**MATERIALS PROVIDED:**

* * *

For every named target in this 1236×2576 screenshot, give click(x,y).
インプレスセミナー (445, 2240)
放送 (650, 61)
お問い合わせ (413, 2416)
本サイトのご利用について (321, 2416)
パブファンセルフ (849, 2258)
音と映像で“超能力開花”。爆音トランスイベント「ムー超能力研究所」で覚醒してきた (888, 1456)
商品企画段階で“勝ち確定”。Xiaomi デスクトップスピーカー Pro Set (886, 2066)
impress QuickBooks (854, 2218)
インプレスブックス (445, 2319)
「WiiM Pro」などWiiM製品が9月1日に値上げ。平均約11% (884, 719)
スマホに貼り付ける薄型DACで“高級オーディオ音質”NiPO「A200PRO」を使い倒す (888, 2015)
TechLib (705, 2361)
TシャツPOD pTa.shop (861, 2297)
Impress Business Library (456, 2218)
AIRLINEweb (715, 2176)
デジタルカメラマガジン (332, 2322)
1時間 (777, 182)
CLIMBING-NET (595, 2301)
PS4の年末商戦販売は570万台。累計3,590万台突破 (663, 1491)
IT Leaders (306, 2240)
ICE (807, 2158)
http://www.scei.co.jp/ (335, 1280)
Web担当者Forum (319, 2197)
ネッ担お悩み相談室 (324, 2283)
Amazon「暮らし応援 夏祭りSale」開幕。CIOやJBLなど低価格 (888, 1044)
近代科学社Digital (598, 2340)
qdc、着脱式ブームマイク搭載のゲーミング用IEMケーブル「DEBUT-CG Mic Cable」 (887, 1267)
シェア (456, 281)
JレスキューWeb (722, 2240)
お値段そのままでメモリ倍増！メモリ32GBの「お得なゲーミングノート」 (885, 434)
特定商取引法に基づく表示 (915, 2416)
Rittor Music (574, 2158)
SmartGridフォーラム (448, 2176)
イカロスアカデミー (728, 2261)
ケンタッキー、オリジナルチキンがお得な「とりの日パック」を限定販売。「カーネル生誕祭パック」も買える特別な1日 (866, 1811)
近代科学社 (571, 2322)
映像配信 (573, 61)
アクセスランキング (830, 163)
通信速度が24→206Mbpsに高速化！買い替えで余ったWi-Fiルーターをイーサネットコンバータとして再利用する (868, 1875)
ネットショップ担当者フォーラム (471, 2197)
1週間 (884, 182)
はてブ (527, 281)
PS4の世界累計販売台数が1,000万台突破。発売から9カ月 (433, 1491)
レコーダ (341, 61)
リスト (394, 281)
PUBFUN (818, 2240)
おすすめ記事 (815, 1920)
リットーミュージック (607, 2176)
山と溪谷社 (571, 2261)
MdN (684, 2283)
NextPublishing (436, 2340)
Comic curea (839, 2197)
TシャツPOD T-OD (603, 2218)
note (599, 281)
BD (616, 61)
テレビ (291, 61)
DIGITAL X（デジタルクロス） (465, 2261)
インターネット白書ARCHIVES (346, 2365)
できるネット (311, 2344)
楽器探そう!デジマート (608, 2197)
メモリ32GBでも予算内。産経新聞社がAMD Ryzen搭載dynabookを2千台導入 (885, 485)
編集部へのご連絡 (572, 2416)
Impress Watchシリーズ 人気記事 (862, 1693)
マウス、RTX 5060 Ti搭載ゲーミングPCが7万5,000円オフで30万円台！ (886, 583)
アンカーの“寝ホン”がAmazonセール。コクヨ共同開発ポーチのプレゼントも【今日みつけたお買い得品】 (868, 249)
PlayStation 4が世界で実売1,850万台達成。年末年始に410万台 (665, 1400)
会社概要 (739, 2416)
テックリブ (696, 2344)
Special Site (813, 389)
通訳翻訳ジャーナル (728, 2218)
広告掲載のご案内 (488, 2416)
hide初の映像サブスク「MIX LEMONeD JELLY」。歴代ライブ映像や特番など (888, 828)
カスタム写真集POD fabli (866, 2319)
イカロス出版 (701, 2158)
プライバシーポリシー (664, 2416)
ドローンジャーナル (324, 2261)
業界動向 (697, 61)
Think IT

* * *

**TASK INSTRUCTIONS:** Type out all of the material again, word for word.

**THE COMPLETED TASK:**
For every named target in this 1236×2576 screenshot, give click(x,y).
インプレスセミナー (445, 2240)
放送 (650, 61)
お問い合わせ (413, 2416)
本サイトのご利用について (321, 2416)
パブファンセルフ (849, 2258)
音と映像で“超能力開花”。爆音トランスイベント「ムー超能力研究所」で覚醒してきた (888, 1456)
商品企画段階で“勝ち確定”。Xiaomi デスクトップスピーカー Pro Set (886, 2066)
impress QuickBooks (854, 2218)
インプレスブックス (445, 2319)
「WiiM Pro」などWiiM製品が9月1日に値上げ。平均約11% (884, 719)
スマホに貼り付ける薄型DACで“高級オーディオ音質”NiPO「A200PRO」を使い倒す (888, 2015)
TechLib (705, 2361)
TシャツPOD pTa.shop (861, 2297)
Impress Business Library (456, 2218)
AIRLINEweb (715, 2176)
デジタルカメラマガジン (332, 2322)
1時間 (777, 182)
CLIMBING-NET (595, 2301)
PS4の年末商戦販売は570万台。累計3,590万台突破 (663, 1491)
IT Leaders (306, 2240)
ICE (807, 2158)
http://www.scei.co.jp/ (335, 1280)
Web担当者Forum (319, 2197)
ネッ担お悩み相談室 (324, 2283)
Amazon「暮らし応援 夏祭りSale」開幕。CIOやJBLなど低価格 (888, 1044)
近代科学社Digital (598, 2340)
qdc、着脱式ブームマイク搭載のゲーミング用IEMケーブル「DEBUT-CG Mic Cable」 (887, 1267)
シェア (456, 281)
JレスキューWeb (722, 2240)
お値段そのままでメモリ倍増！メモリ32GBの「お得なゲーミングノート」 (885, 434)
特定商取引法に基づく表示 (915, 2416)
Rittor Music (574, 2158)
SmartGridフォーラム (448, 2176)
イカロスアカデミー (728, 2261)
ケンタッキー、オリジナルチキンがお得な「とりの日パック」を限定販売。「カーネル生誕祭パック」も買える特別な1日 (866, 1811)
近代科学社 (571, 2322)
映像配信 (573, 61)
アクセスランキング (830, 163)
通信速度が24→206Mbpsに高速化！買い替えで余ったWi-Fiルーターをイーサネットコンバータとして再利用する (868, 1875)
ネットショップ担当者フォーラム (471, 2197)
1週間 (884, 182)
はてブ (527, 281)
PS4の世界累計販売台数が1,000万台突破。発売から9カ月 (433, 1491)
レコーダ (341, 61)
リスト (394, 281)
PUBFUN (818, 2240)
おすすめ記事 (815, 1920)
リットーミュージック (607, 2176)
山と溪谷社 (571, 2261)
MdN (684, 2283)
NextPublishing (436, 2340)
Comic curea (839, 2197)
TシャツPOD T-OD (603, 2218)
note (599, 281)
BD (616, 61)
テレビ (291, 61)
DIGITAL X（デジタルクロス） (465, 2261)
インターネット白書ARCHIVES (346, 2365)
できるネット (311, 2344)
楽器探そう!デジマート (608, 2197)
メモリ32GBでも予算内。産経新聞社がAMD Ryzen搭載dynabookを2千台導入 (885, 485)
編集部へのご連絡 (572, 2416)
Impress Watchシリーズ 人気記事 (862, 1693)
マウス、RTX 5060 Ti搭載ゲーミングPCが7万5,000円オフで30万円台！ (886, 583)
アンカーの“寝ホン”がAmazonセール。コクヨ共同開発ポーチのプレゼントも【今日みつけたお買い得品】 (868, 249)
PlayStation 4が世界で実売1,850万台達成。年末年始に410万台 (665, 1400)
会社概要 (739, 2416)
テックリブ (696, 2344)
Special Site (813, 389)
通訳翻訳ジャーナル (728, 2218)
広告掲載のご案内 (488, 2416)
hide初の映像サブスク「MIX LEMONeD JELLY」。歴代ライブ映像や特番など (888, 828)
カスタム写真集POD fabli (866, 2319)
イカロス出版 (701, 2158)
プライバシーポリシー (664, 2416)
ドローンジャーナル (324, 2261)
業界動向 (697, 61)
Think IT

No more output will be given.